Prime Minister Benjamin Netanyahu seeks a formal legal solution to the question of professional sports being played on the Jewish day of rest, but Religious parties push back.

ACTION IN a soccer match at Bloomfield Stadium in Tel Aviv. Some youth grew up wanting to coach an Israeli soccer team. (photo credit: REUTERS)
ACTION IN a soccer match at Bloomfield Stadium in Tel Aviv. Some youth grew up wanting to coach an Israeli soccer team.
(photo credit: REUTERS)
Political pressure is mounting against efforts by Prime Minister Benjamin Netanyahu to issue a formal, blanket permit allowing Israel’s professional soccer leagues to hold matches on Shabbat, with coalition partners and senior rabbis coming out against the measure.

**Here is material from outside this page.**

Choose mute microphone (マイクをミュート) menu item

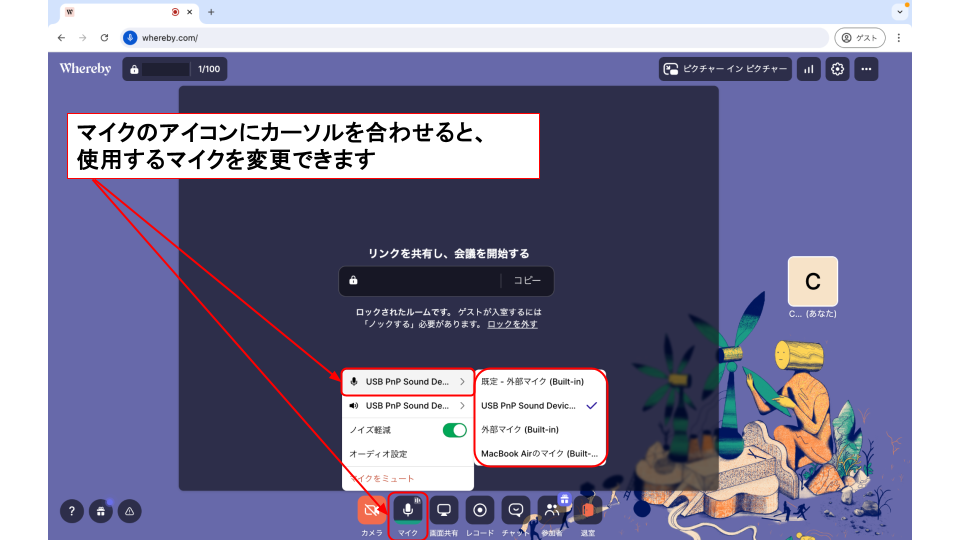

The permit is needed due to a petition to the High Court of Justice filed in 2015 against the state by the Movement for a Jewish State for violating the rights of Shabbat-observant soccer players, who must play games on that day despite the Law for Work and Rest Hours stipulating that Jewish employees cannot be forced to work on Shabbat.
Speaking at a conference in Jerusalem on the legacy of Rabbi Avraham Yitzhak Hacohen Kook, senior Bayit Yehudi leader and Agriculture Minister Uri Ariel said on Monday night that he was opposed to what he described as growing desecration of Shabbat in a variety of public arenas, and in particular a permit for the soccer leagues.
“Now we are being told that the prime minister intends to formally approve soccer matches on Shabbat, which is desecration by more than one million people,” the minister said, in reference to fans, police, security officials, soccer players and staff working on Shabbat.
“The government has never practically approved Shabbat desecration, is it right that we should be silent on this?” Ariel asked. “We need to be outraged by it.”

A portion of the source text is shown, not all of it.